Sabendo da dificuldade na implementação de técnicas de gestão, os empresários reúnem algumas dicas para facilitar a administração, contribuindo com dinamismo e otimização.

  1. Definição de políticas

As políticas organizacionais são essenciais para a padronização de processos e ainda para a análise de indicadores de desempenho nas empresas. 

 

Por ser um departamento amplamente importante, a área financeira requer que todos os processos estejam bem alinhados e visíveis, no sentido de propor estratégias de diminuição de riscos e prejuízos.

 

As políticas devem ser transmitidas no contexto endógeno e exógeno, isto é, devem ser delegadas tanto para os colaboradores envolvidos nos processos bem como demonstradas aos clientes.

 

Neste sentido, políticas de pagamentos e recebimentos precisam ser elaboradas, contribuindo não só para o aspecto de gestão, mas corroborando para aprimorar o relacionamento com clientes, parceiros e fornecedores.
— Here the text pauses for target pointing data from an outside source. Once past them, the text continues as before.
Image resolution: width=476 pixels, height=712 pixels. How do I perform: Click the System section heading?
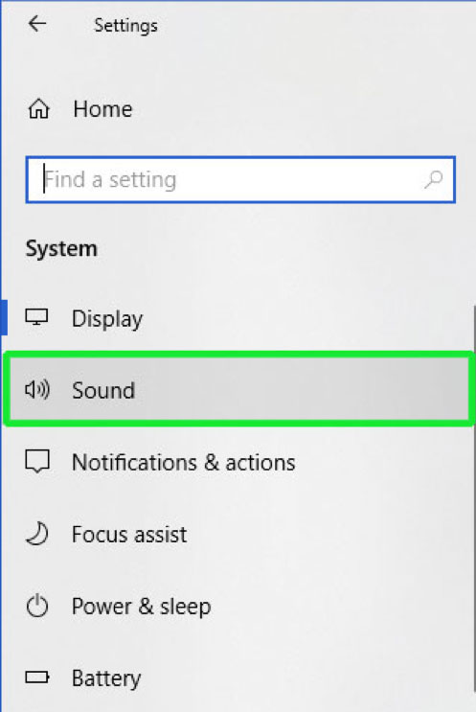point(61,249)
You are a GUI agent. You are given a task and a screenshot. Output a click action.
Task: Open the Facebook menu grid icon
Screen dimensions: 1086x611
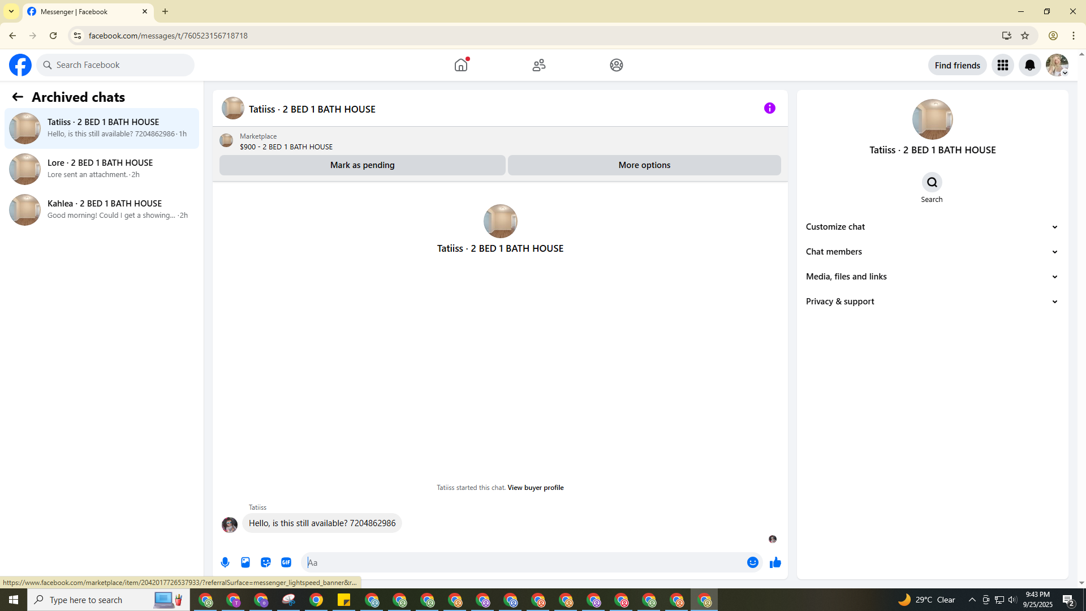pyautogui.click(x=1002, y=66)
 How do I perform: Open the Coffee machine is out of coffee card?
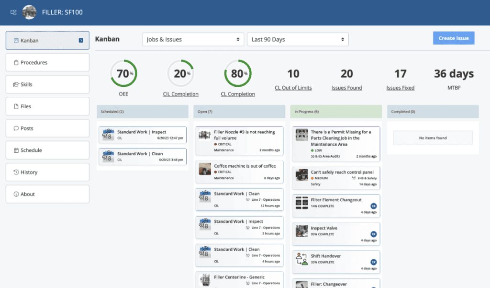(x=239, y=172)
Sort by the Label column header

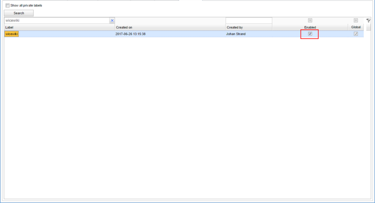pos(59,28)
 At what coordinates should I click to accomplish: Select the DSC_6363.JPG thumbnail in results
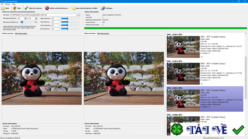pyautogui.click(x=183, y=47)
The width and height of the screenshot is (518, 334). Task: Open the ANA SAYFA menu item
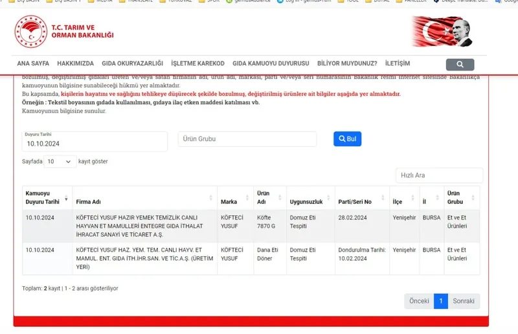click(33, 63)
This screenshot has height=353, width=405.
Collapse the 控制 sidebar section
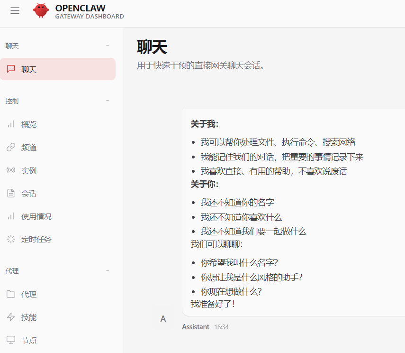(x=108, y=101)
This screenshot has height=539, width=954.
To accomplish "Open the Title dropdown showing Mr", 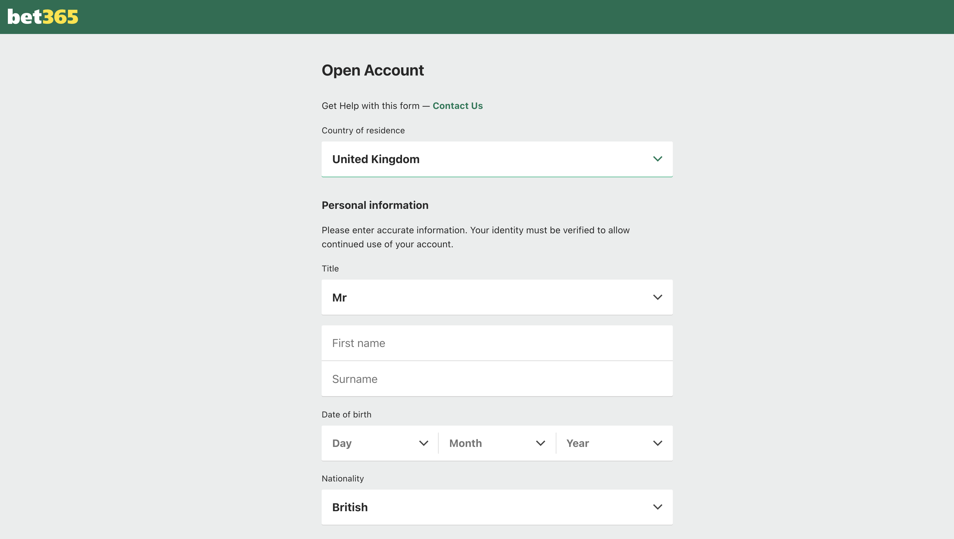I will [497, 297].
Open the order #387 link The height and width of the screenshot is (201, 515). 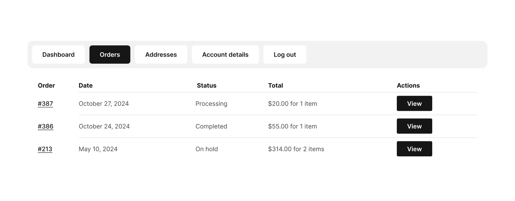click(45, 104)
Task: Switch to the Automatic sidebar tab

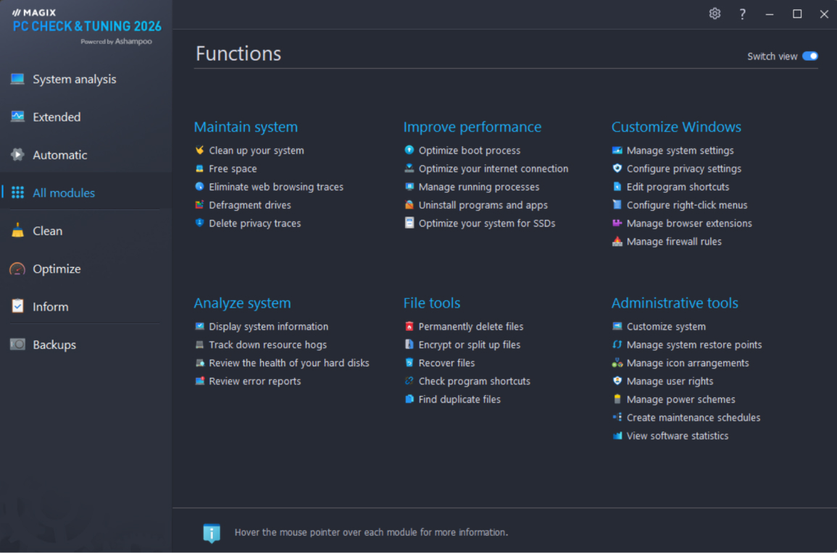Action: point(59,155)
  1. Dê transparência aos processos

Outro ponto importante a ser trabalhado dentro das empresas é a transparência, essa inclusive é considerada uma competência primordial nas empresas que possuem posicionamento de destaque no mercado.

 

Tornar os processos transparentes é benéfico tanto para o fluxo de trabalho e também para o relacionamento com clientes e parceiros. A transparência corrobora para a saúde financeira, agregando positivamente na gestão de custos.
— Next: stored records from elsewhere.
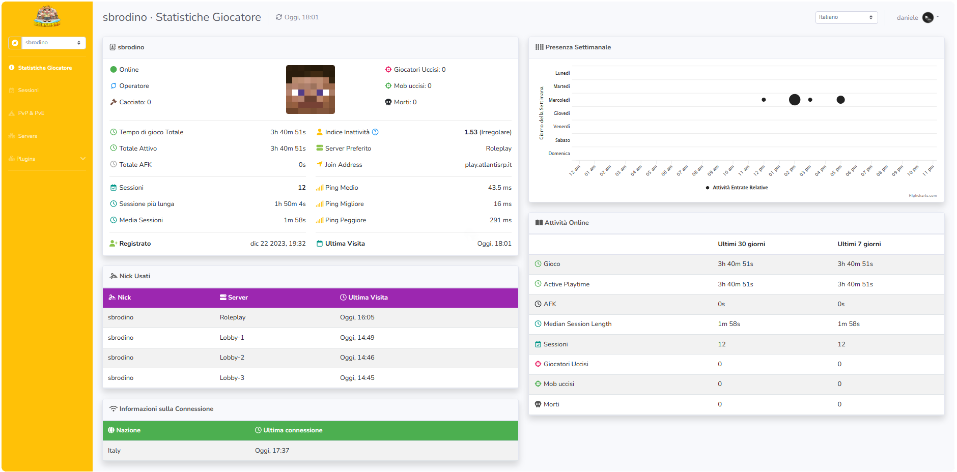Toggle Attività Entrate Relative legend item
Screen dimensions: 957x472
click(737, 188)

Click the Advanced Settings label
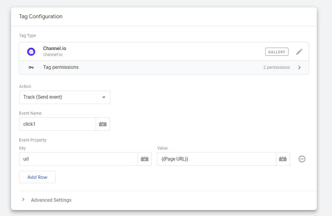coord(51,200)
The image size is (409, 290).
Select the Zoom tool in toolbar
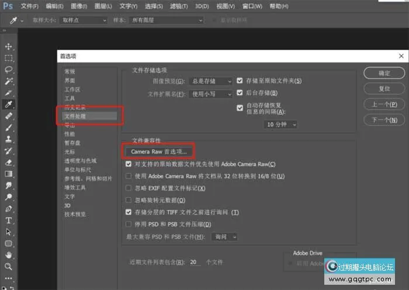coord(9,267)
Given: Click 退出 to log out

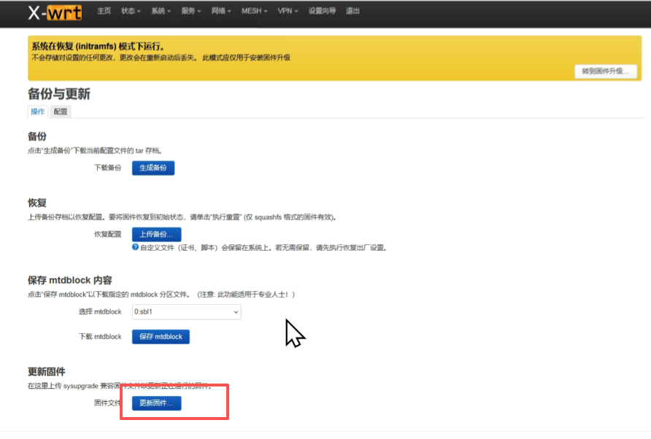Looking at the screenshot, I should point(352,11).

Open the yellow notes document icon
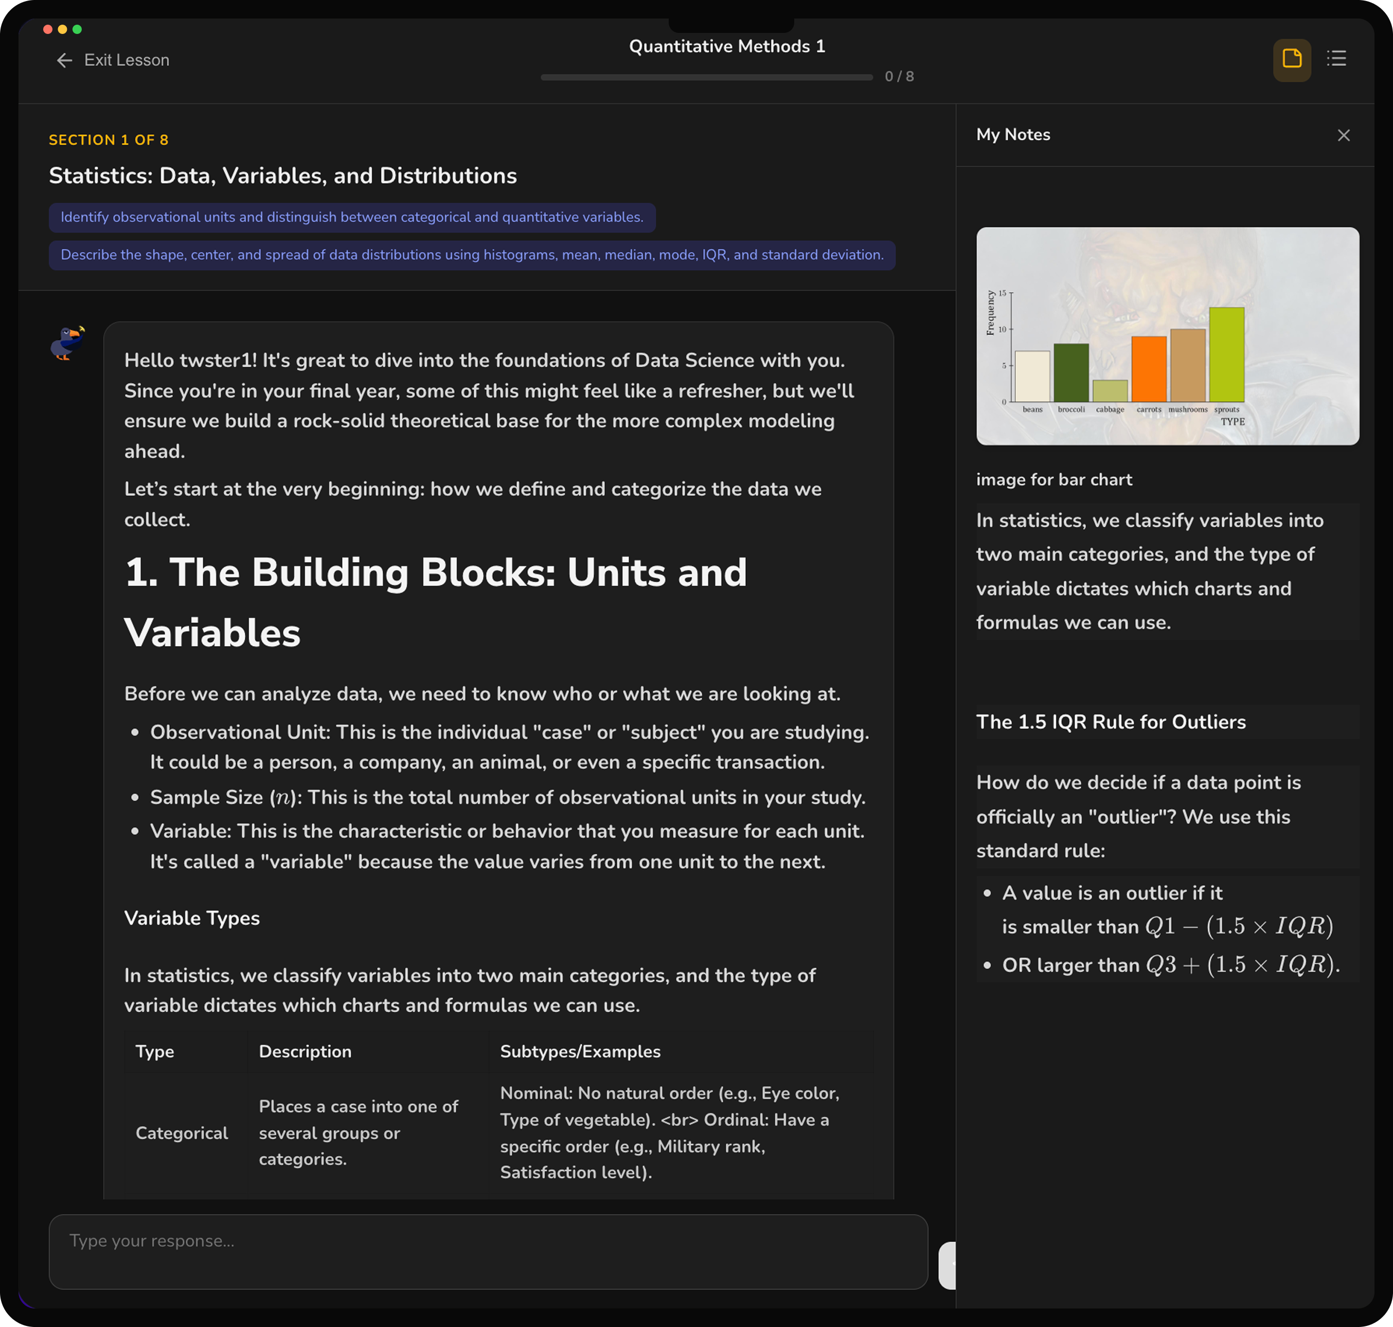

No escopo das clínicas médicas, deve ser levado em pauta a questão dos pagamentos. Apesar dos planos de saúde terem coberturas aos pacientes, alguns procedimentos e consultas não estão previstos nas apólices.

 

É de responsabilidade das equipes atuantes em clínicas médicas fazerem o levantamento de serviços e procedimentos cobertos pelos planos de saúde parceiros, resultando assim no melhor gerenciamento de custos.

 

Com a proposta de melhorar o relacionamento com clientes, a recomendação é que as clínicas deem transparência aos pacientes acerca dos custos cobertos pela apólice do plano de saúde bem como dos custos a serem pagos de maneira privada.

Considerações finais

A gestão e controle de custos são etapas essenciais no contexto empresarial, abrangendo neste sentido desde multinacionais, fábricas, negócios locais e ainda prestadores de serviços dos mais variados nichos de atuação.

 

Contudo, as clínicas médicas devem dispor de um bom gerenciamento em função das despesas e gastos, para garantir o cumprimento exitoso dos procedimentos realizados com pacientes e para o seguimento dos protocolos de segurança e saúde.